# PASSAGE TO READ
++++

Review result: Has Issues

# secdir review of draft-ietf-ippm-ioam-data-integrity-12
CC kaduk

I have reviewed this document as part of the security directorate's ongoing
effort to review all IETF documents being processed by the IESG. These comments
were written primarily for the benefit of the security area directors. Document
editors and WG chairs should treat these comments just like any other last call
comments.

This is a re-review; I had previously reviewed version -07, and mostly am
looking at the diff from that revision (though in some sections that got many
changes I just read the current version without trying to ascertain what
exactly changed).

I see now as I am completing this review that Justin had responded to my
previous review comments back in January
(https://mailarchive.ietf.org/arch/msg/ippm/32pZbJc-8aEf6_MpH_2Sr4-sBSc/) but I
did not respond at that time.  I am not entirely sure what happened there; my
apologies for the lack of timely response (I will go ahead and reply now to
those items that still need a response).

The changes from -07 to -12 have made big improvements on a number of the
points raised by my initial review, but there are a few issues that are
critical to the security properties of the overall system but do not seem to be
completely addressed yet (I suspect that some of these were topics where text
changes were pending me responding to the email thread from the previous
review).

++++

# INFORMATION SUPPLIED

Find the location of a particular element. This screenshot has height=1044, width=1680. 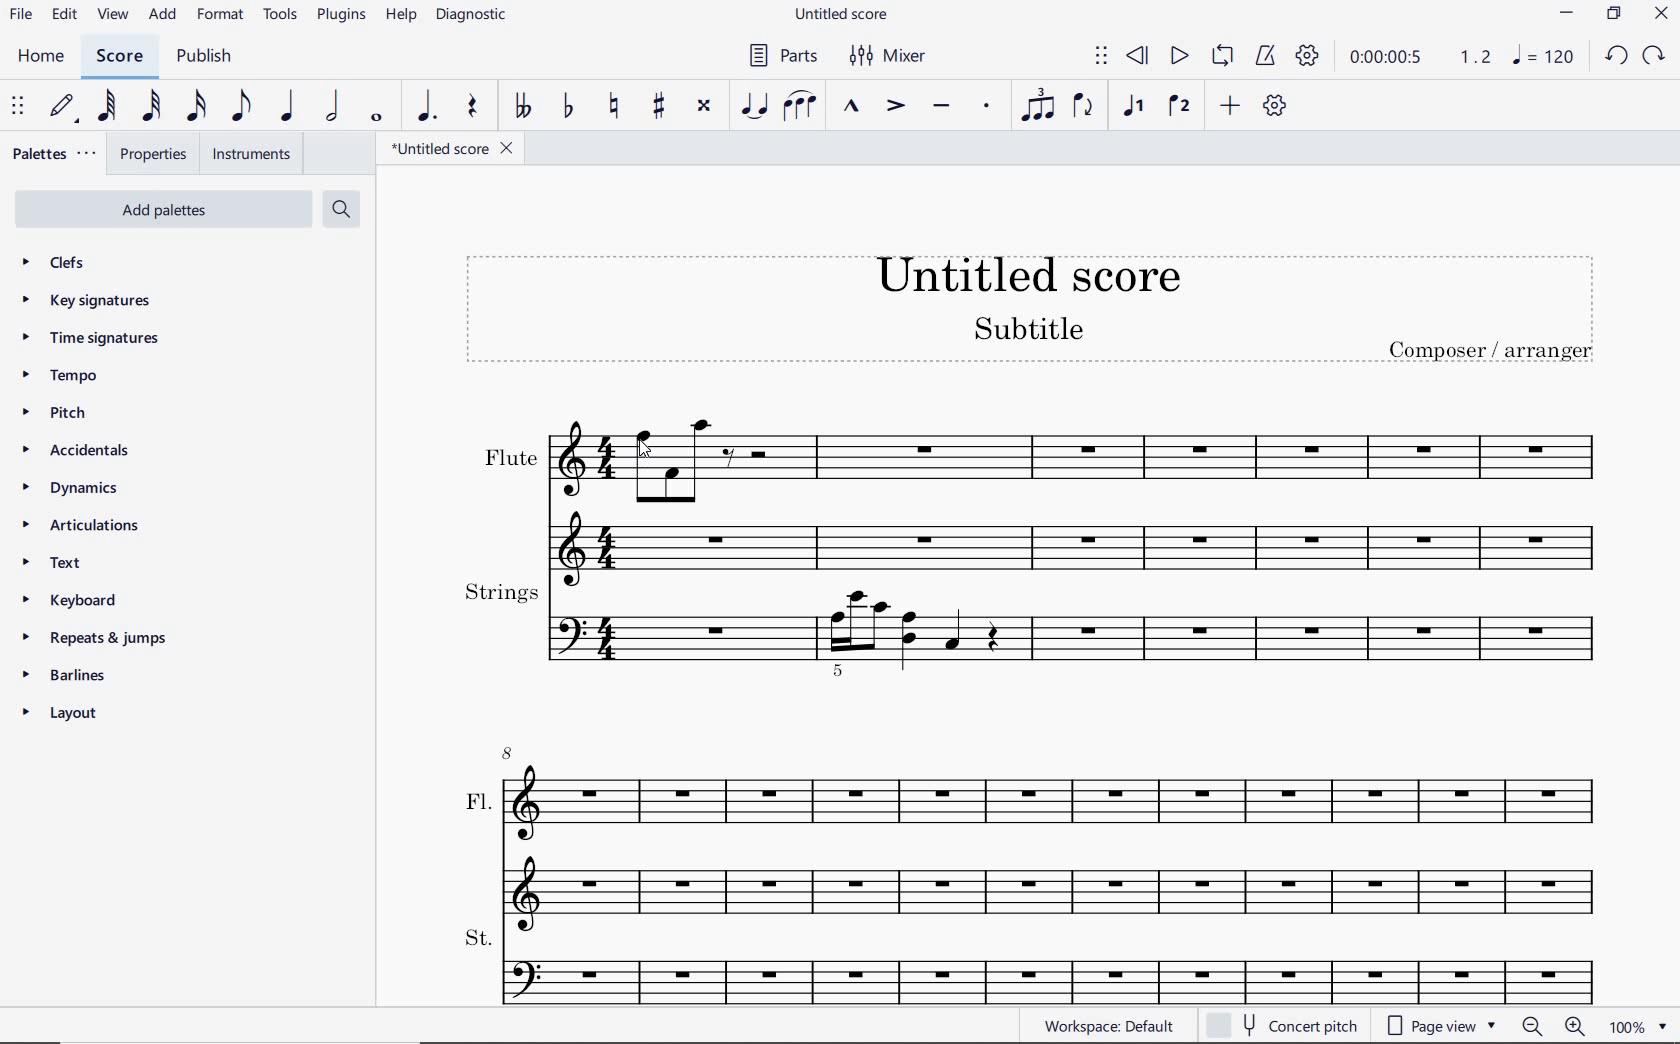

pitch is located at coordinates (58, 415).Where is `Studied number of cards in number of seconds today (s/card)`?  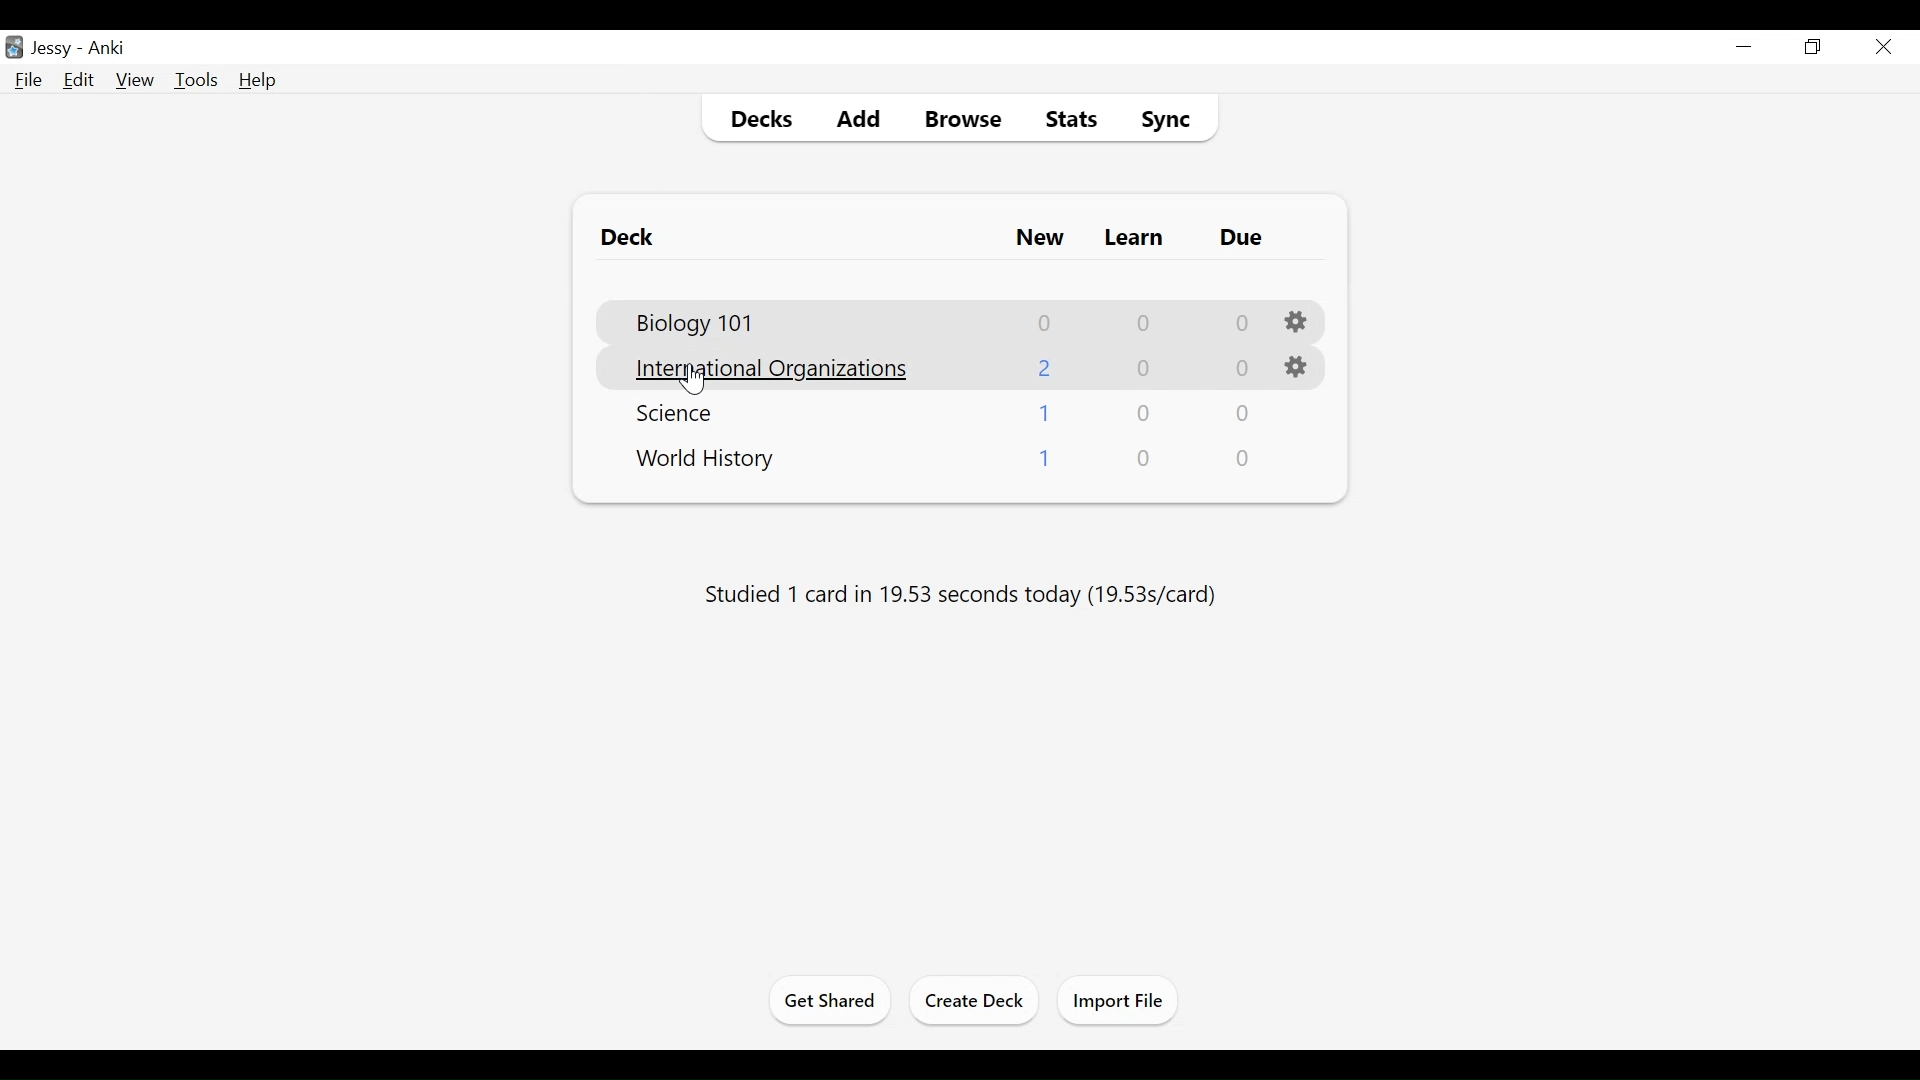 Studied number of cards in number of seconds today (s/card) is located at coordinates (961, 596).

++++

# WHAT THIS EXERCISE ASKS
1 - Echo the passage of the review from "I see now as" to "need a response).".
2 - For each statement, decide whether it agrees with the review, answering yes or no and quoting the words that settle it: (a) The reviewer had previously reviewed version -07 of the draft. (b) The reviewer replied to Justin's January response at that time. (c) The changes from -07 to -12 fully resolved every issue raised in the initial review.
3 - Translate this sentence from the review into French: "These comments were written primarily for the benefit of the security area directors."
The lines are not needed for any of this work.

# ANSWER LIST
1 -
I see now as I am completing this review that Justin had responded to my
previous review comments back in January
(https://mailarchive.ietf.org/arch/msg/ippm/32pZbJc-8aEf6_MpH_2Sr4-sBSc/) but I
did not respond at that time.  I am not entirely sure what happened there; my
apologies for the lack of timely response (I will go ahead and reply now to
those items that still need a response).

2 -
(a) Yes: "I had previously reviewed version -07"
(b) No: "but I did not respond at that time"
(c) No: "there are a few issues that are critical to the security properties of the overall system but do not seem to be completely addressed yet"

3 - Ces commentaires ont été rédigés principalement à l'intention des directeurs du domaine de la sécurité.